## Begin Selected extract

The first cavities are devoid of any insulation material, and the
second cavities enclose at least some insulation material.
More particularly, in one embodiment, the invention provides a
sound absorbing structure to be located over a supporting surface
comprising a panel fabricated of a substantially solid material; at
least one elongated slot formed in the panel and extending
longitudinally of the panel, the slot being shorter in length than
the longitudinal length of the panel such that the ends of the slot
are at a distance from the opposite longitudinal ends of the panel;
a pair of panel supporting brackets attached to the panel and
located to either side of the slot such that when the panel is
located over the supporting surface, the panel, supporting surface,
and pair of panel supporting brackets cooperate to define a first
acoustical cavity with the slot open to the first cavity, and each
one of the pair of brackets define a second acoustical cavity;
sound absorbing, insulation material inside each of the second
cavities; apertures formed in the mounting brackets for
establishing communication between the first cavity and the second
cavities; and, sound absorbing insulation material located at the
interface of the brackets and the panel.
In another embodiment, the invention provides a sound absorbing
structure to be located over a supporting surface comprising a
plurality of adjacent panels fabricated of a substantially solid
material, the panels being disposed in generally edge-by-edge
relationship to each other and spaced from each other such that the
adjacent side edges of adjacent panels define a slot therebetween;
a panel supporting bracket attached to each of the panels between
adjacent slots such that when the panels are located over the
supporting surface, the panels, supporting surface, and the
brackets cooperate to define first acoustical cavities between
adjacent brackets with each slot in air flow communication with a
difference one of the first acoustical cavities, and each bracket
defines a second acoustical cavity; sound absorbing insulation
material inside the second cavities; apertures formed in the
mounting brackets establishing air flow communication between the
first and second cavities; and, sound insulation material at the
interface of the bracket and the panel.

## End Selected extract
## Begin Recorded information

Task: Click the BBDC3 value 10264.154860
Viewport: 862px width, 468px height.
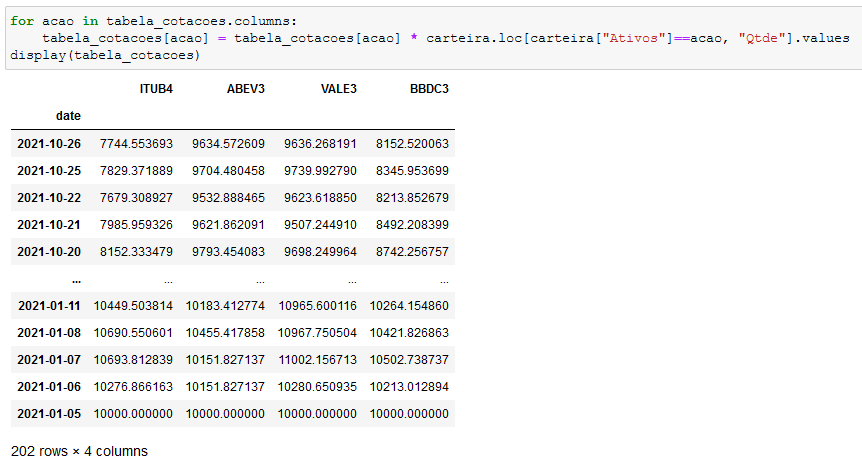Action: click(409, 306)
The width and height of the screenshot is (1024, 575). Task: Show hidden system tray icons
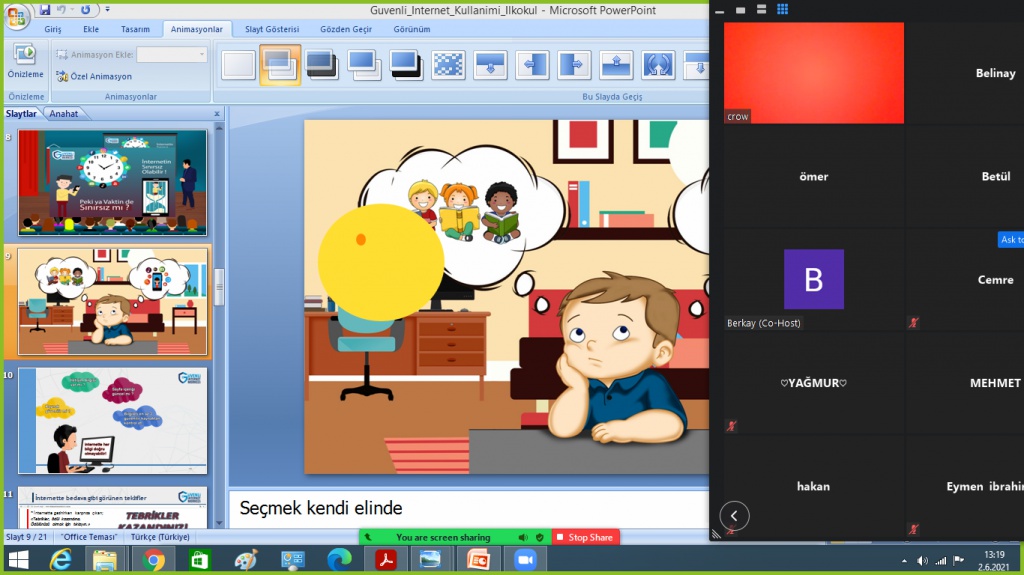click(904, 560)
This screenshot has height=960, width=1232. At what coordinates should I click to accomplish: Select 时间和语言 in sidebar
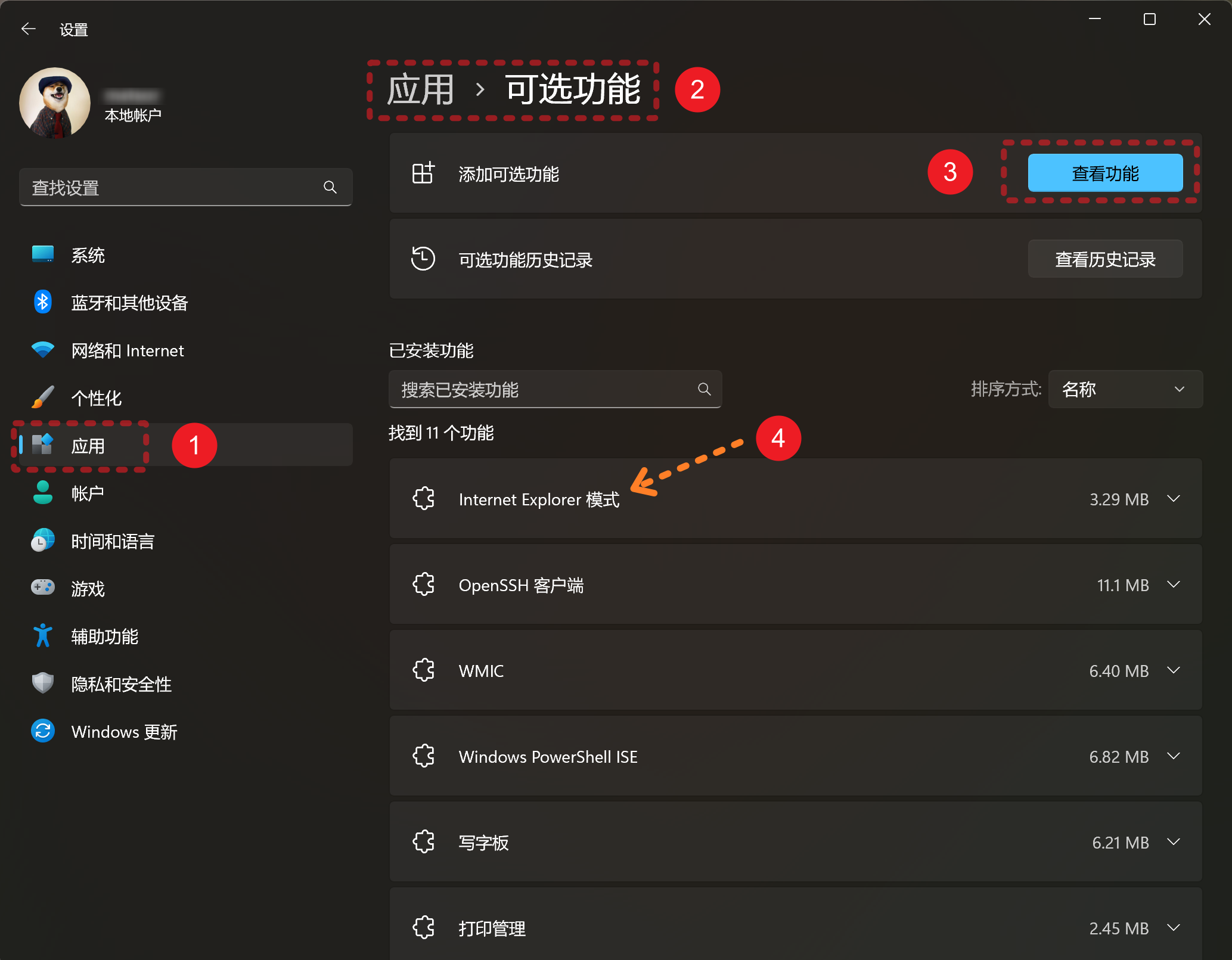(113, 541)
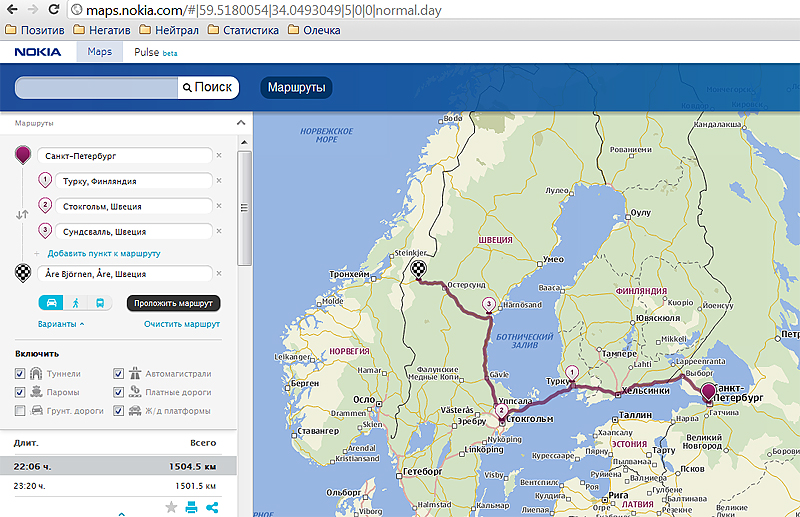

## End Recorded information

### Requirement A
In the sound-absorbing panel excerpt, what parts does the second embodiment say cooperate to define the first acoustical cavities?
### Requirement B
Proceed with the sound-absorbing panel excerpt from the point where it stops.
The listing is material separate from the sound-absorbing panel excerpt.

### Task answer A
- the panels
- the supporting surface
- the brackets

### Task answer B
In yet another embodiment, the invention provides a sound absorbing
structure comprising a plurality of adjacent panels fabricated of a
substantially solid material, the panels being disposed in
generally edge-by-edge relationship to each other and spaced from
each other such that the adjacent side edges of adjacent panels
define a slot therebetween; a continuous back wall spaced to the
back side of the plurality of panels; panel support brackets
disposed between the panels and the back wall and located between
adjacent slots, the brackets interconnecting the panels and the
back wall such that the panels, back wall, and brackets cooperate
to define first acoustical cavities between adjacent brackets with
each slot in air flow communication with a different one of the
first acoustical cavities, and each bracket defines a second
acoustical cavity; sound absorbing insulation material inside the
second cavities; apertures formed in the mounting brackets
establishing air flow communication between the first and second
cavities; and, sound absorbing insulation material at the interface
of the brackets and the panels.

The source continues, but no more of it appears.